Les Blancs/Occidentaux/Orientaux étaient capables de tout cela à une époque où seuls les Blancs/Occidentaux/Orientaux pouvaient coloniser l’information et contrôler tous les écrits et enseignements sur l’Afrique, notamment par le biais de livres affirmant que les anciens Égyptiens étaient Blancs/Occidentaux/Orientaux. Mais surtout, c’était à une époque où peu, voire aucun, Noir/Africain ne se plaignait.
Chers frères et sœurs Noirs/Africains, c’est notre peuple qui a habité la Terre en premier, qui l’a peuplée en premier, et c’est nous qui avons donné naissance à tous ces principes. Rien n’est laissé au hasard; si certains ne savent pas s’habiller à la mode dite saoudienne, c’est sans le savoir; il s’agit aussi d’embrasser sa propre tradition vestimentaire ancestrale et impériale. Nous nous sommes toujours demandé pourquoi les statues antiques n’avaient pas de nez, ou si elles en avaient un, pourquoi il était brisé. Nous avons dû abandonner toute notre culture, notre mode de vie et les institutions qui ont posé les fondements de la production alimentaire, de la gestion, des sciences, des méthodologies, des mathématiques, de leurs applications, de la lecture, de l’écriture, et bien plus encore.
Cependant, dès que d’éminents chercheurs Noirs/Africains, tels que Cheikh Anta Diop, ont légitimement commencé à publier leurs travaux, et que nous avons décidé de les partager en utilisant Internet pour raconter notre propre histoire, les chercheurs Blancs/Occidentaux/Orientaux et tous ceux qui croient à leurs mensonges se sont empressés de chasser à nouveau les Noirs d’Afrique, insistant désormais sur l’absurdité selon laquelle les anciens Égyptiens n’étaient plus ni Noirs ni Blancs, mais Blancs à la peau Noire, à l’instar de certains Arabes d’aujourd’hui.

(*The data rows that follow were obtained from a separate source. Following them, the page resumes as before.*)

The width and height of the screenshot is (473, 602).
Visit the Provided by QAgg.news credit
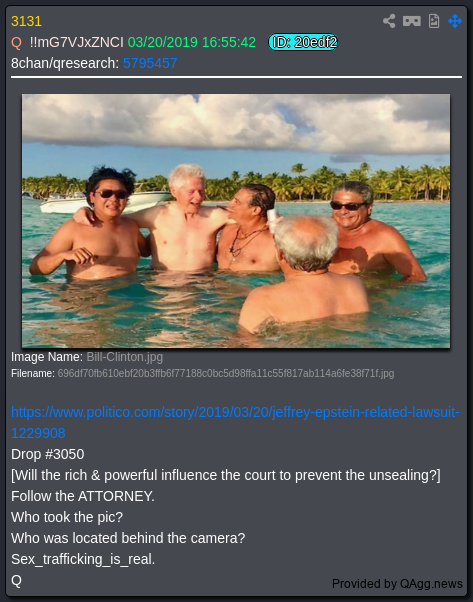point(397,584)
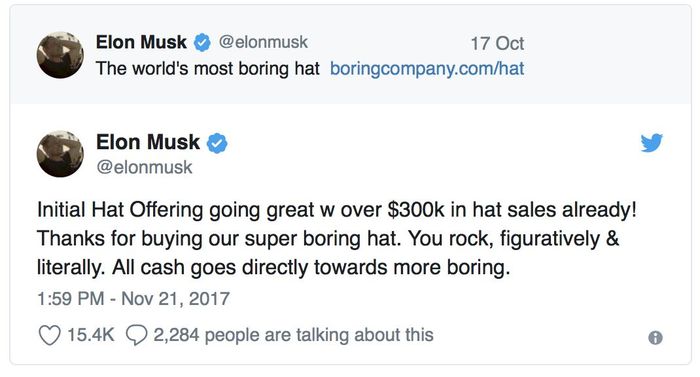Open Elon Musk avatar in main tweet
700x377 pixels.
coord(60,154)
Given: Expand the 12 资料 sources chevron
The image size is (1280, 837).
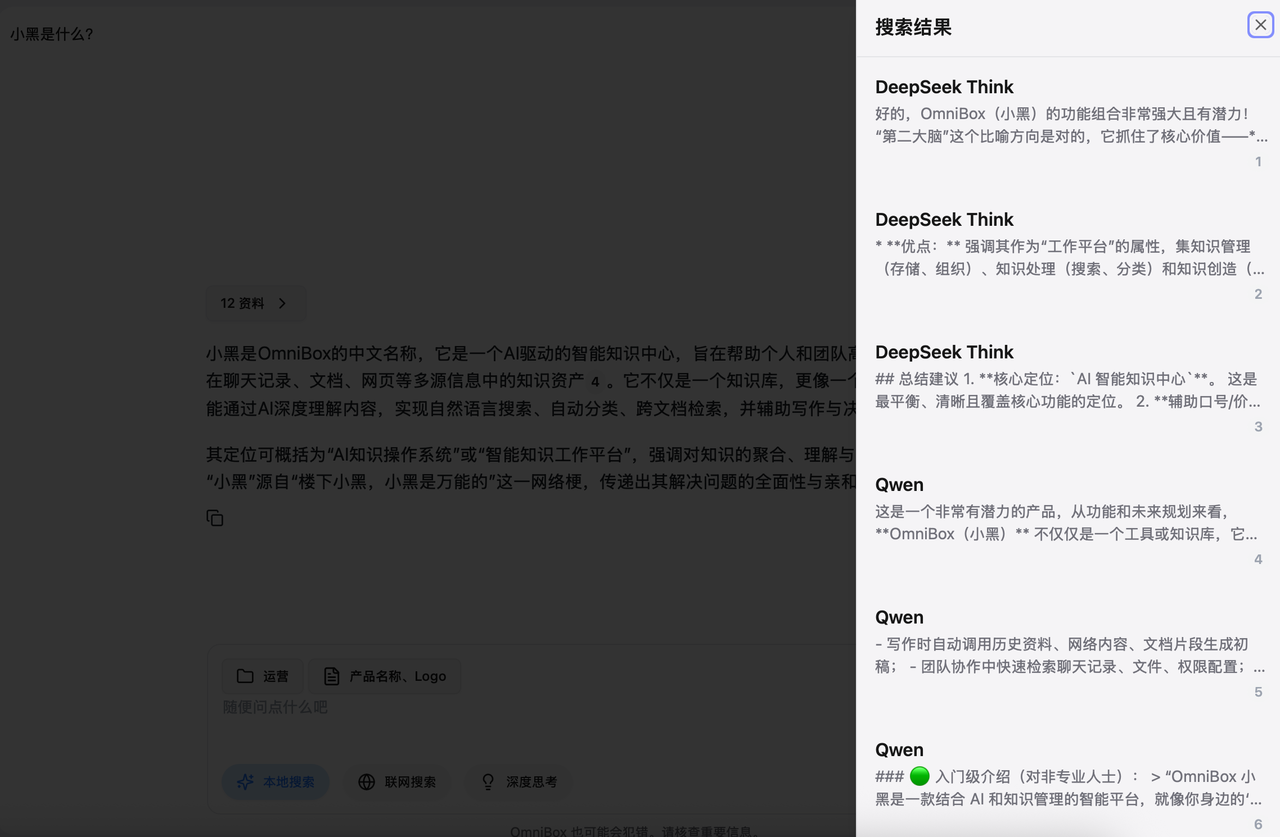Looking at the screenshot, I should [x=282, y=303].
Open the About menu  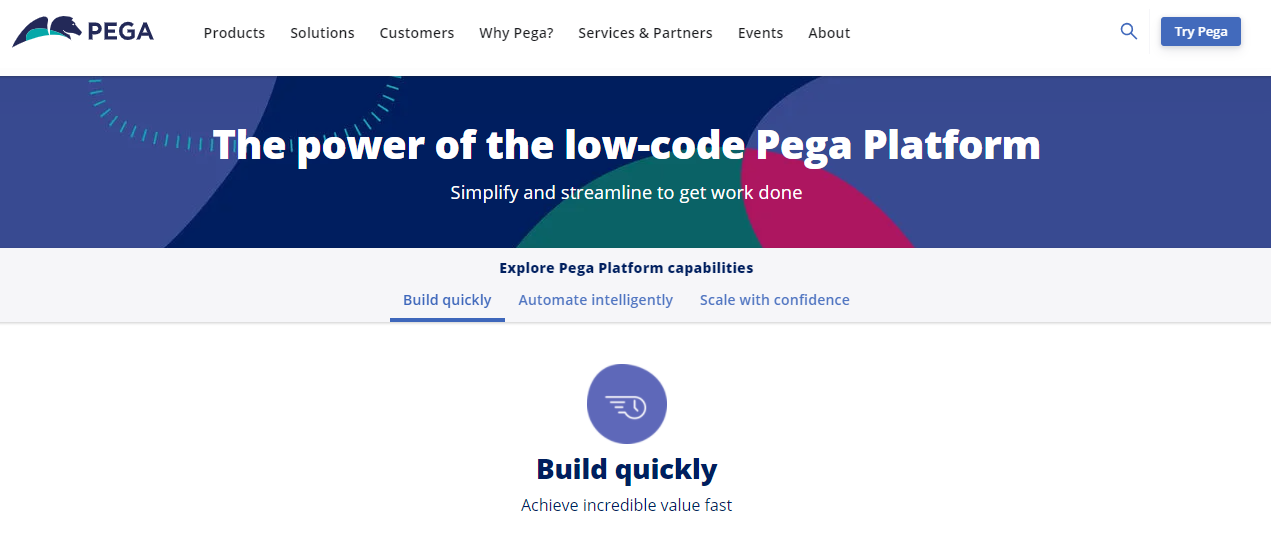[x=829, y=33]
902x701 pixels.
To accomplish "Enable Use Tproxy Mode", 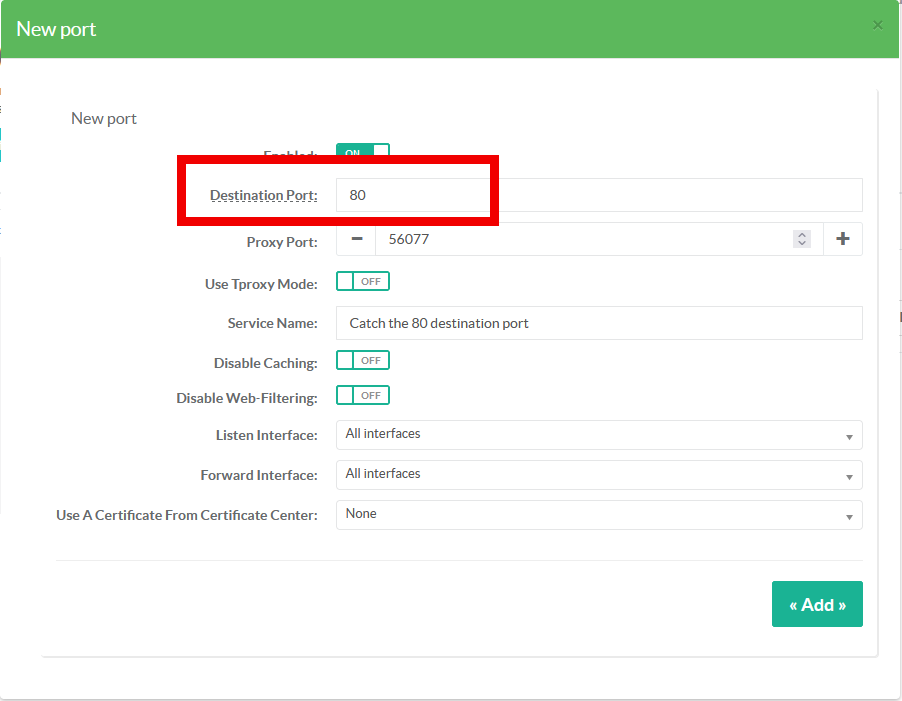I will pyautogui.click(x=362, y=282).
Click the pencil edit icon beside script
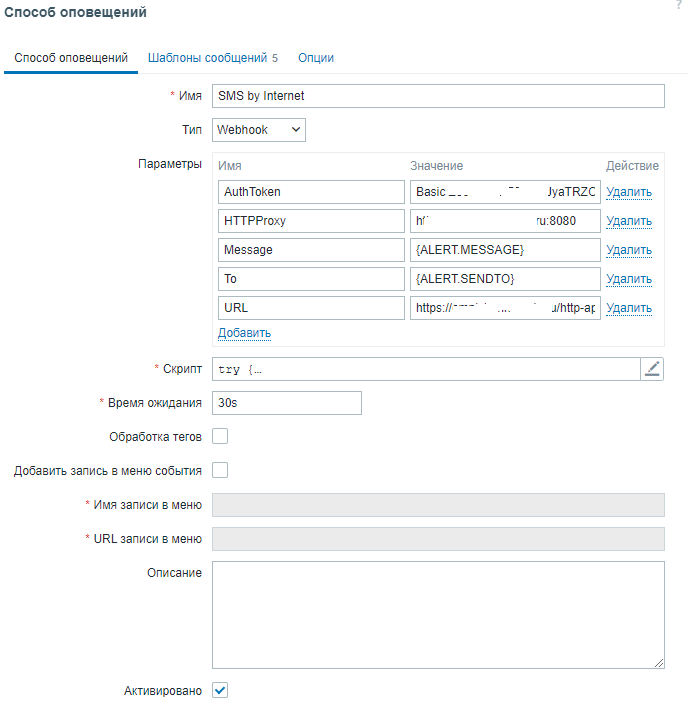This screenshot has height=726, width=688. pyautogui.click(x=652, y=369)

Quelle absurdité ! Et aujourd’hui, même si nous connaissions la vérité, cela ne les empêcherait pas de répandre tous ces mensonges historiques par le biais de leurs médias, qui méprisent l’Afrique en raison d’un racisme profondément enraciné et hérité. C’est là le nœud du problème. « La vie de l’Homme dépend de sa volonté; sans volonté, elle serait laissée au hasard. Le hasard est une force merveilleuse, une force comparable à un Dieu voyageur chargé de documents, de dossiers et de portraits ».